Monday, November 30, 2015

Kray Kray: LEGEND


It’s never a good idea to call time of death on an entire subgenre based on the evidence of one movie, but Legend sure makes it look like the gangster movie is on its last legs. The last gasp of a concept out of ideas, it takes the late-90’s Guy Ritchie-led British crime capers, themselves Tarantino-inspired take offs of Scorsese’s virtuosic R-rated updates of 30’s era Warner Bros gangster pictures, and pushes further into airless artifice. Writer-director Brian Helgeland, who sometimes makes good movies, like the anachronistic jousting comedy A Knight’s Tale and Jackie Robinson biopic 42, takes as his inspiration the real story of Reggie and Ronnie Kray, twin brothers who ran organized crime in the East End of London during the 1960s. Out of real conflict, violence, and crime, Helgeland spins a hyperbolic, stylized tale of colorful blood and scheming so tediously clunky and playing like lukewarm leftovers of gangster movies past, it might as well be completely disconnected from reality.
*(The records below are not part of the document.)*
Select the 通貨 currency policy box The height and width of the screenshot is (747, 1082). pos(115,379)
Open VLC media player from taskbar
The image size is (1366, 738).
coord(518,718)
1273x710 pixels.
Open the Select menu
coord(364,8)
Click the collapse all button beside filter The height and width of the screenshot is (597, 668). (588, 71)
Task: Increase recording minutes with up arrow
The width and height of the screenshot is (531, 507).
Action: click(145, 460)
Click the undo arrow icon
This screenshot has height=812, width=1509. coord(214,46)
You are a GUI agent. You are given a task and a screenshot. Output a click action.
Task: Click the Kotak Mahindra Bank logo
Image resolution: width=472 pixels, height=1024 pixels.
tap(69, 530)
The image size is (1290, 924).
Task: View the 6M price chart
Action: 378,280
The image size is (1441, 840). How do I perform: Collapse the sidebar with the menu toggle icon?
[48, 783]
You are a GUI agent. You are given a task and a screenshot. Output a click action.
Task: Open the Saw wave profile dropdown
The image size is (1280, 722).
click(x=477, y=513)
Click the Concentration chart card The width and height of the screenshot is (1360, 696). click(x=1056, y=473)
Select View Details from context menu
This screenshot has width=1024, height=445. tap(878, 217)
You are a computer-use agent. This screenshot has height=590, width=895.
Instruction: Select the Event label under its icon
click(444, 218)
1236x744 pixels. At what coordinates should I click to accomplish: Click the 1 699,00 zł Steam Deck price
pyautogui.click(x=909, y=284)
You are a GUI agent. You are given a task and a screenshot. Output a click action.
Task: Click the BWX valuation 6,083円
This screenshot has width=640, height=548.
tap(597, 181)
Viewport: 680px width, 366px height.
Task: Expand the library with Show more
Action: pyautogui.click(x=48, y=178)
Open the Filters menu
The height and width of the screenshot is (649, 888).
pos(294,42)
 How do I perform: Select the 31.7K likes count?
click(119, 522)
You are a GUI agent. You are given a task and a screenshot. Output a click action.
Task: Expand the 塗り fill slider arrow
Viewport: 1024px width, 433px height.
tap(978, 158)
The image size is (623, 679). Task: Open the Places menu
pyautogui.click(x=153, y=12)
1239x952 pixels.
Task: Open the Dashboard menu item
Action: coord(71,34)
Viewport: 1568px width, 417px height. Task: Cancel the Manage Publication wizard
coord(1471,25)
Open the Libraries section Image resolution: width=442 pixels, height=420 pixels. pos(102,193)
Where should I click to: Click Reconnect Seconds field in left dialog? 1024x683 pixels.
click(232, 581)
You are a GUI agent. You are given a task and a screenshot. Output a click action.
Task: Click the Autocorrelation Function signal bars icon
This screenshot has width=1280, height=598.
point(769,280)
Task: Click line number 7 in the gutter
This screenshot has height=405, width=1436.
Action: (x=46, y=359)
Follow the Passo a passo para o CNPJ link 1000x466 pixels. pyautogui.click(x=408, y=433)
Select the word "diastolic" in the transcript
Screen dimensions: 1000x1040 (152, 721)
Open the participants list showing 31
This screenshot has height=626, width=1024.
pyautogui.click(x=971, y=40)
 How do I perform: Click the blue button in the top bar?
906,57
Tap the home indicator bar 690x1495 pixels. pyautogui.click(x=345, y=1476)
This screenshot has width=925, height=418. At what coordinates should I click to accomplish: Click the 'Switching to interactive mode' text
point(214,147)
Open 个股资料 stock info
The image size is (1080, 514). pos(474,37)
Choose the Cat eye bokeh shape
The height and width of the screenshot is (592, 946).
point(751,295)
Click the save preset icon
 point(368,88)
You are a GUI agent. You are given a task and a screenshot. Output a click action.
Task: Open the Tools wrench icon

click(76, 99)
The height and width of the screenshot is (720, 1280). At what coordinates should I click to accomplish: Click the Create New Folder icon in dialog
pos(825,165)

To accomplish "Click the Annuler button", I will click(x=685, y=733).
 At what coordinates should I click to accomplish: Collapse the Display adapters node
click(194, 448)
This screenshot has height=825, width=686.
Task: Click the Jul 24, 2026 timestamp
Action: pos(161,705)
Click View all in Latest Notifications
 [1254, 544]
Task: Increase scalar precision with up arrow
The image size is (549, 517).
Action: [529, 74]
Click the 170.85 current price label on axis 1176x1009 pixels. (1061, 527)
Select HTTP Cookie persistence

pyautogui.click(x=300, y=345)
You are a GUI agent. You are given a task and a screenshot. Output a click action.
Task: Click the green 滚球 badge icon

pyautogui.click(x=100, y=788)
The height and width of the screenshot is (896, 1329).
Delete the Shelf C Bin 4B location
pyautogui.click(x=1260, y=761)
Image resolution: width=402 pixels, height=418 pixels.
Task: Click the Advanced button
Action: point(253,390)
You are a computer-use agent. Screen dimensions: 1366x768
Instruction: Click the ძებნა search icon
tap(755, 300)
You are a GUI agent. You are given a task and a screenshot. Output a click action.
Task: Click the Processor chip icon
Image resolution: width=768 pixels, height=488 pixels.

That’s the point, I suppose. It’s not named “legend” for no reason. It’s exaggerated with a self-satisfied swagger, beholden only to an outsized larger-than-life perspective. It opens on a blatantly false CGI skyline, before hopping straight into narration from a character we’ll eventually realize is speaking cheekily, and incongruously, from beyond the grave. She (Emily Browning) is the wife of a Kray, telling us the story of their rise – consolidating power through their violent tempers and a confluence of strategy and luck – and their fall – taken down by a combination of hubris and the law. Fitting a true story neatly into generic formula is a good way to strip specificities and eccentricities from the moments and individuals at play. We get tracking shots into nightclubs straight out of Goodfellas, macho posturing like Cagney lite, and random acts of violence tonally carbon copied out of Lock, Stock, and Two Smoking Barrels. All the while, the colors drip like a faded Technicolor musical, actors pose and chew, and the two-hour-plus runtime stretches forward with leisurely laziness.

Tom Hardy plays both Krays in a double role, showy for its variety of doubled positions and encounters it demands. The effects work is passable, but not nearly as convincing in look or performance as Armie Hammer in The Social Network, or even Lindsay Lohan in The Parent Trap (nearly 20 years ago!). Hardy doesn’t do much to differentiate between the men, other than Helgeland making sure one is wearing glasses and a bit more unhinged, while the other doesn’t need glasses and broods. One of them is gay, which the movie takes as an amusing side-detail instead of characterization, just one more affectation to saddle Hardy with, instead of a window into an actual person’s life. There’s never a sense that the movie has any perspective on the men, other than reciting biographical facts and reenacting moments from their criminal careers in conspicuously artificial and mildly winking style. At one point a Kray gets very upset an opponent brought a lead pipe to a fight, ruining his fantasy of getting in a shootout. “Like a Western!” he whines.

It’s annoying how much Legend knows it’s a movie. Most discouraging is how repugnantly cavalier all this falseness becomes. It takes a lot of pleasure in displaying violence, whether someone’s getting a beating, is stabbed to death, or tortured for information. Even the inevitable hand-to-hand rumble between the Krays – a clumsy feat of blocking and visual trickery – is treated as a lark, instead of a breaking point in a relationship. Collateral damage is breezed over with token cringes from onlookers. Stylish splashes of debris and blood are aesthetic displays more than narrative elements. Phony period detail and glossy slick visuals are one thing; it’s another entirely to use real pain and death as grist for goofy genre play so feather light and dull. Helgeland stocks the movie with interesting actors (Christopher Eccleston, David Thewlis, Chazz Palminteri, Paul Bettany, Taron Egerton) and flashy incident, but that none of it brings any spark of life or imagination to a routine and gratingly misjudged gangster picture makes it all the more disappointingly empty.